02 março, 2010

Não fique na região das portas.

— Olha, o cenário é típico. Não, não. Sem flores no chão. Também não quero fitas coloridas.  É só um metrô, ok?


Ao fundo do vagão há um grupo de adolescentes com os pés estirados em cima dos bancos. Boa parte deles tem piercings: no nariz, boca, língua, orelha, sobrancelhas, dentes, pálpebras, olhos... Tão cheios de sua beleza e fôlego que não cabem neles próprios. Que transbordam. Sentem-se exatamente como deveriam se sentir, ainda que o mundo esteja explodindo sob seus olhos.

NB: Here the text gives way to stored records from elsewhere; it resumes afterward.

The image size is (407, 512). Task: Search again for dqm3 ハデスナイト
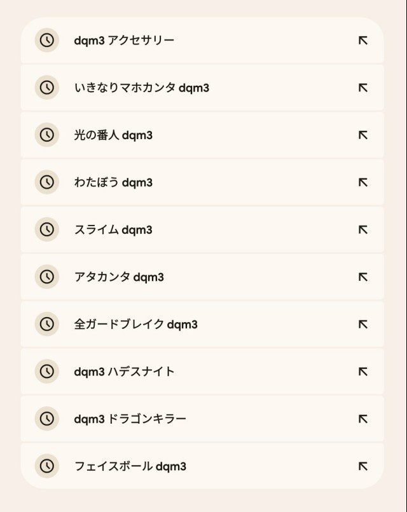(202, 371)
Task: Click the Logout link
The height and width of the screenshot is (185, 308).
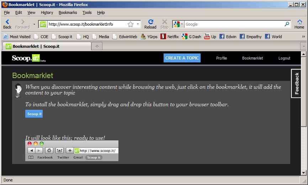Action: coord(284,58)
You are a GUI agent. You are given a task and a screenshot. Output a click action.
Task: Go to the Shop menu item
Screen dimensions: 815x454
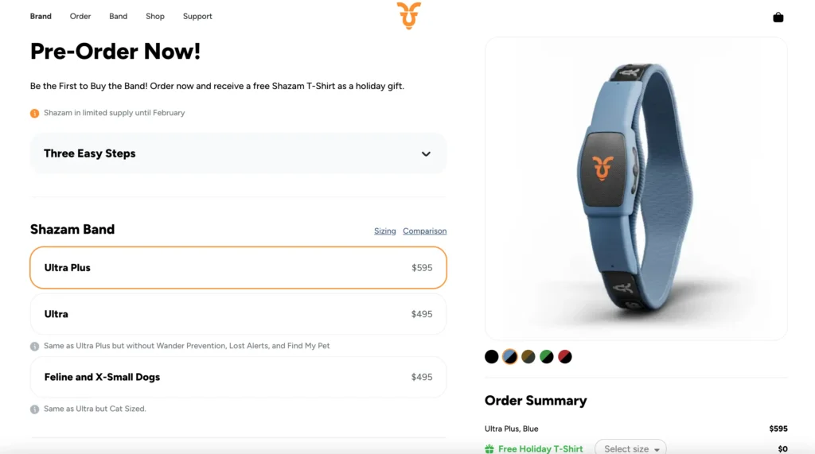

Todavia, esse grito de tanta juventude não atinge a todos. Há o trabalhador de unhas escuras e mãos acostumadas às máquinas e ao silêncio inspecionador delas. Ele olha para a frente segurando firme sua mochila. Neste mundo atual há de se proteger a todo custo nossos bens, ainda que de ameaças não visíveis! (Alguém precisa avisá-lo que o que nos é tirado não é exatamente aquilo que tocamos.)

Parecendo interromper o efeito estagnado dos passageiros, uma senhora negra faz crochê. As mãos dela são da mesma cor da linha que utiliza. A latente miopia e o balançar do veículo só me deixam acompanhar os movimentos pela palma de sua mão ágil enveredando a agulha pela peça. A disciplina do movimento robótico permitiria que ela estivesse vendada, ou que, melhor! Que aproveitasse para ver tudo o que sobrou de interessante ao seu redor. Mas não. Os olhos atrás das grossas lentes se mantêm fixos no trabalho, e eu penso que aquela toalhinha parece estar saindo da mão dela, que é uma cor inimitável...

O show termina e as cortinas não se fecham. Nós ficamos ali como uma velha piada de mau gosto, daquelas que deixam o clima pesado bem além do final. Mal contada.